## Problem description:
Please convert every line of the records below into a numbered list, omitting any blank lines and leaving the pictures out.

[Extracted data entries]
[start]

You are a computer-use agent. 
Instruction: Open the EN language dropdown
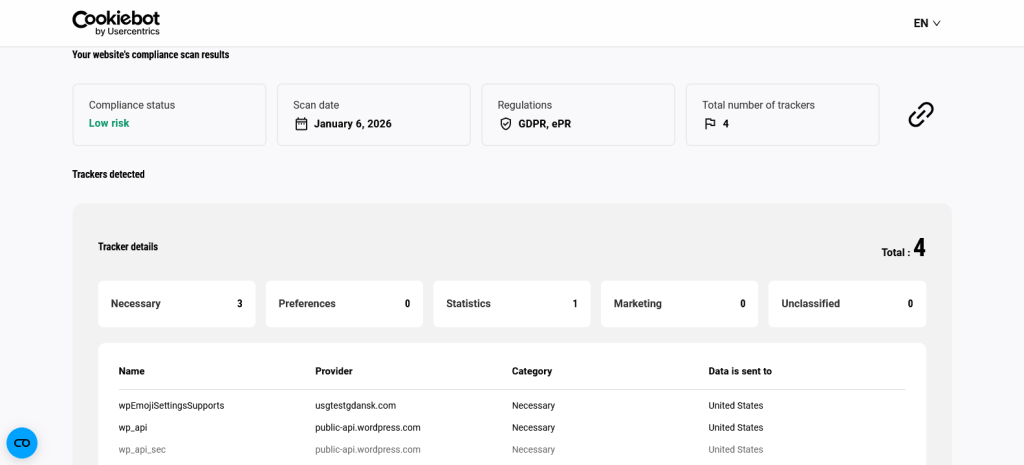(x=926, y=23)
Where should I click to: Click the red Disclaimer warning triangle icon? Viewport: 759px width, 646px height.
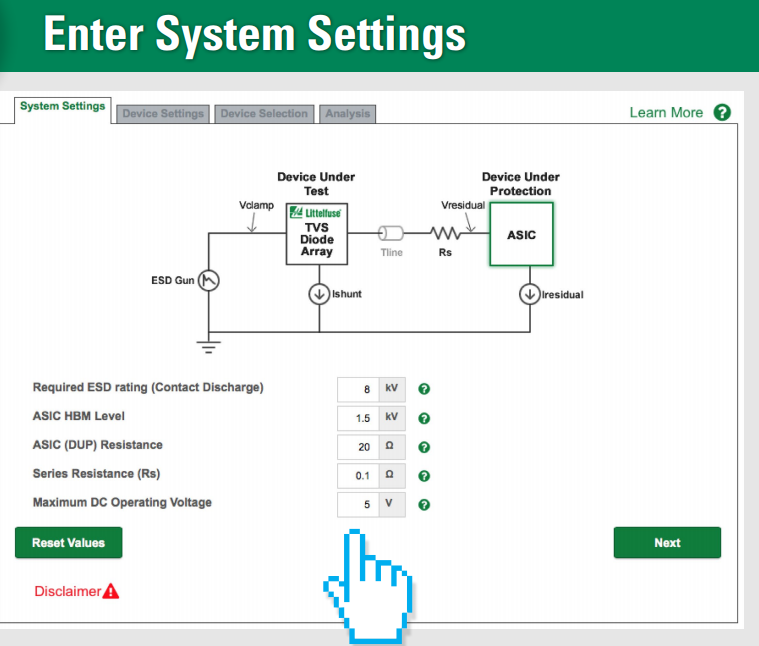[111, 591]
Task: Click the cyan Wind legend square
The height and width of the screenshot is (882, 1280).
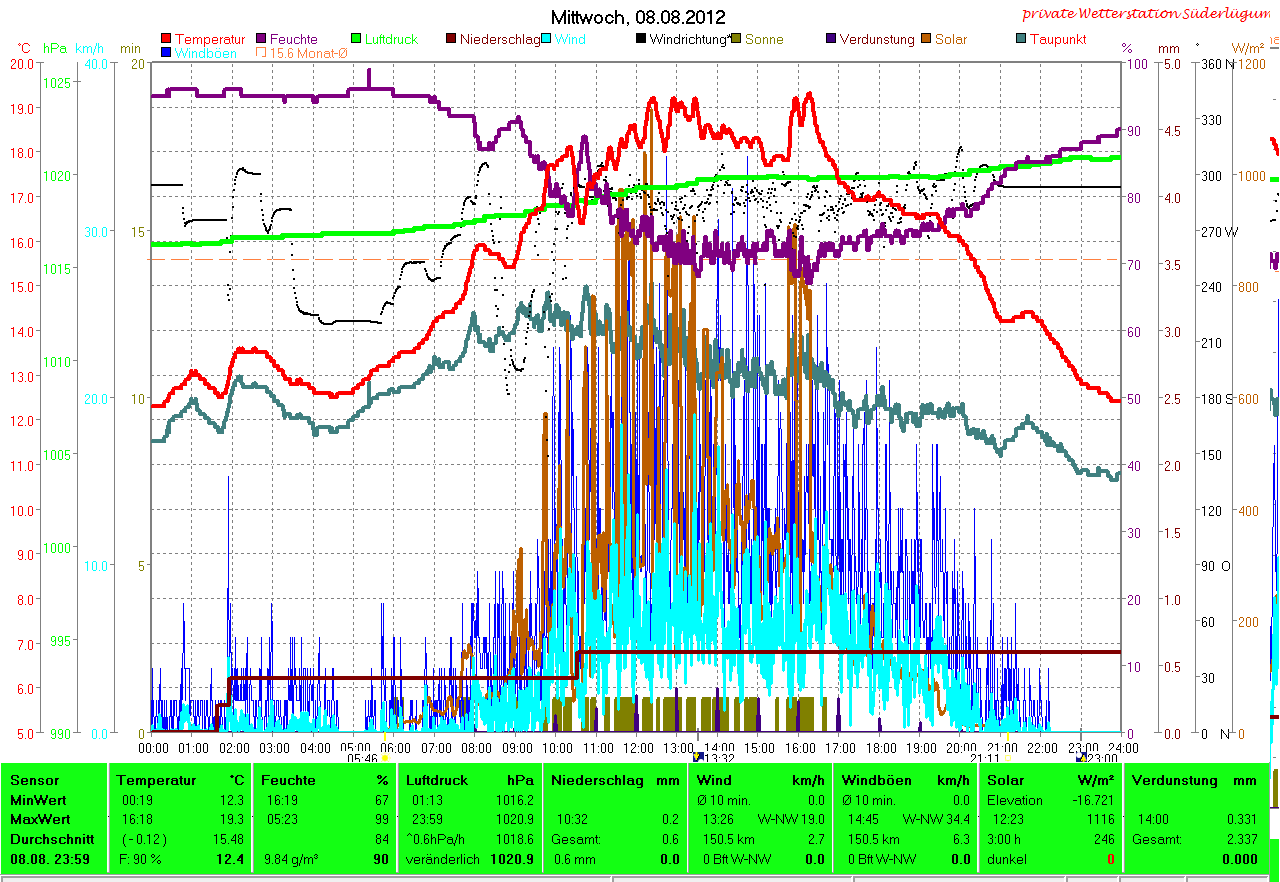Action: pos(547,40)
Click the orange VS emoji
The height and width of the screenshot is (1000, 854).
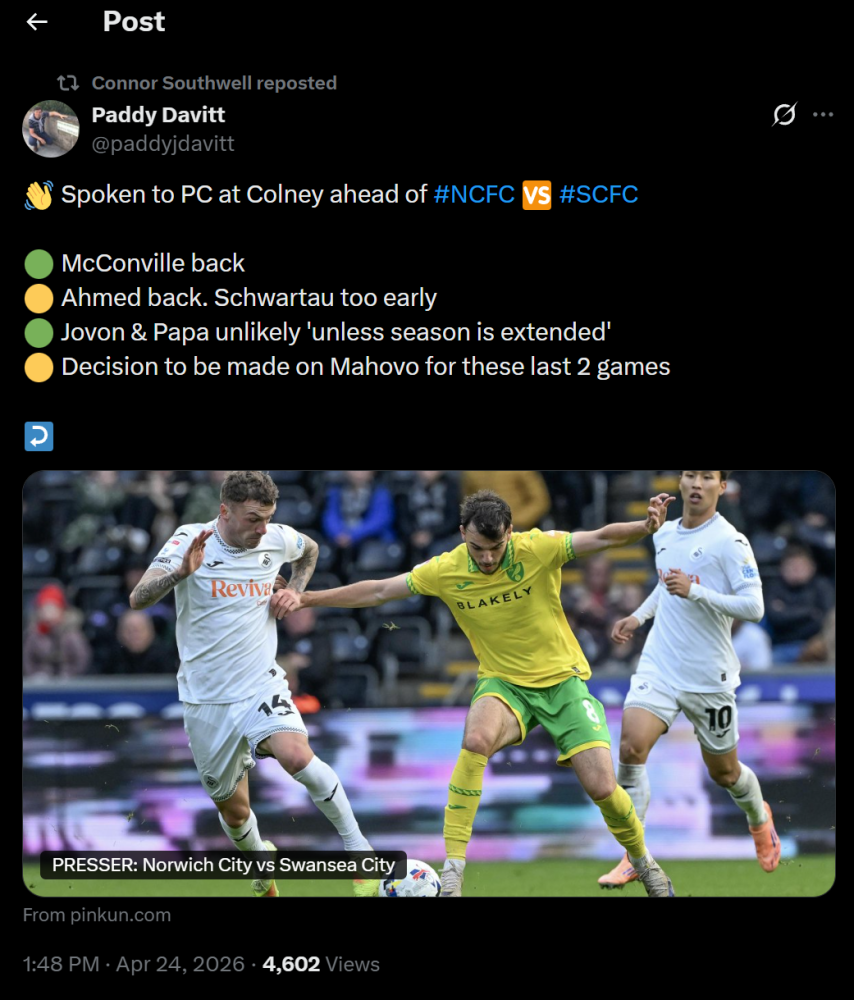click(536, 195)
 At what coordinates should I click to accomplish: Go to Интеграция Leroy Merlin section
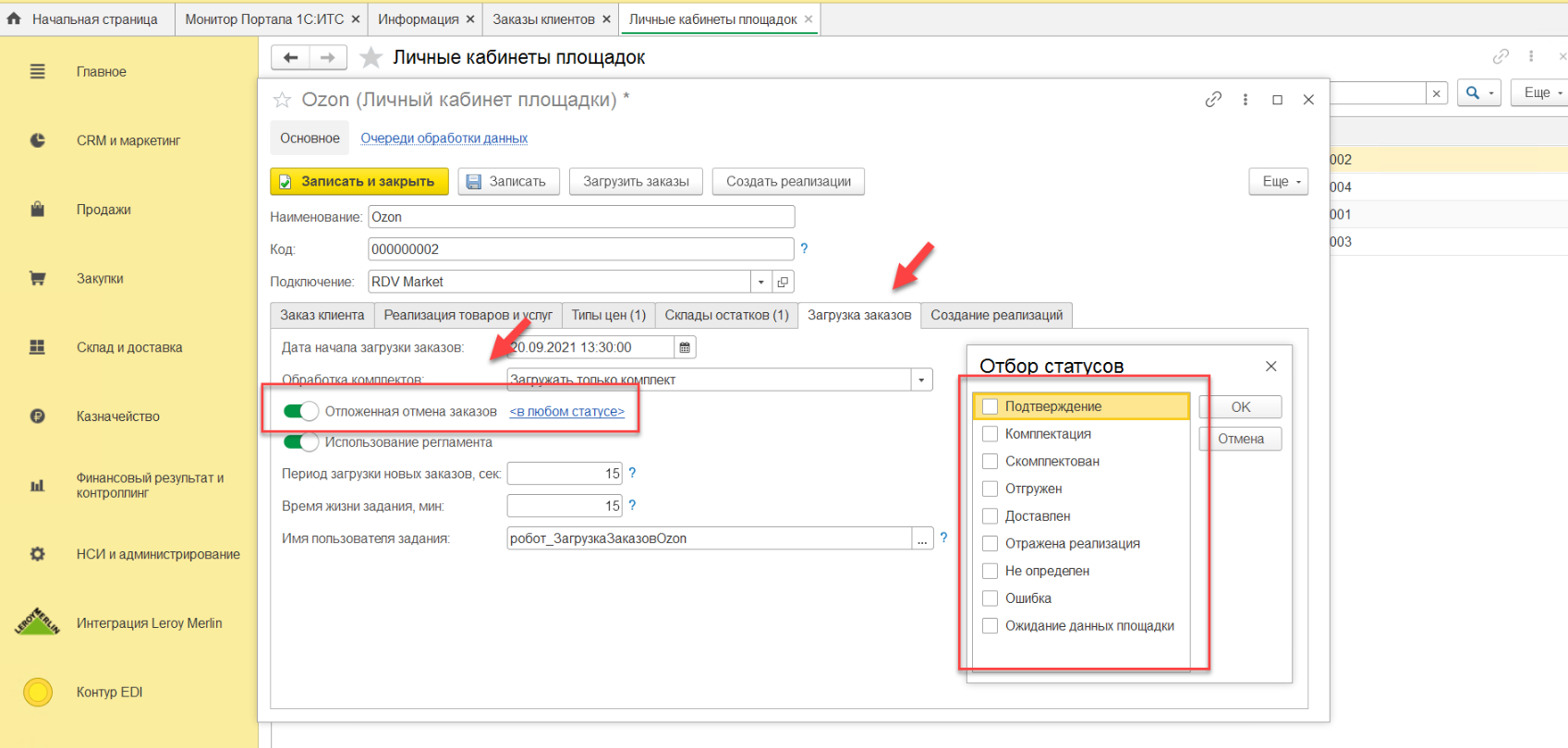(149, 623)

[end]

## Problem solution:
1. You are a computer-use agent. 
2. Instruction: Open the EN language dropdown
3. (x=926, y=23)
4. Where should I click to: Click the red Disclaimer warning triangle icon? Viewport: 759px width, 646px height.
5. [111, 591]
6. Task: Click the cyan Wind legend square
7. The height and width of the screenshot is (882, 1280).
8. Action: pos(547,40)
9. Click the orange VS emoji
10. The height and width of the screenshot is (1000, 854).
11. click(536, 195)
12.  At what coordinates should I click to accomplish: Go to Интеграция Leroy Merlin section
13. (149, 623)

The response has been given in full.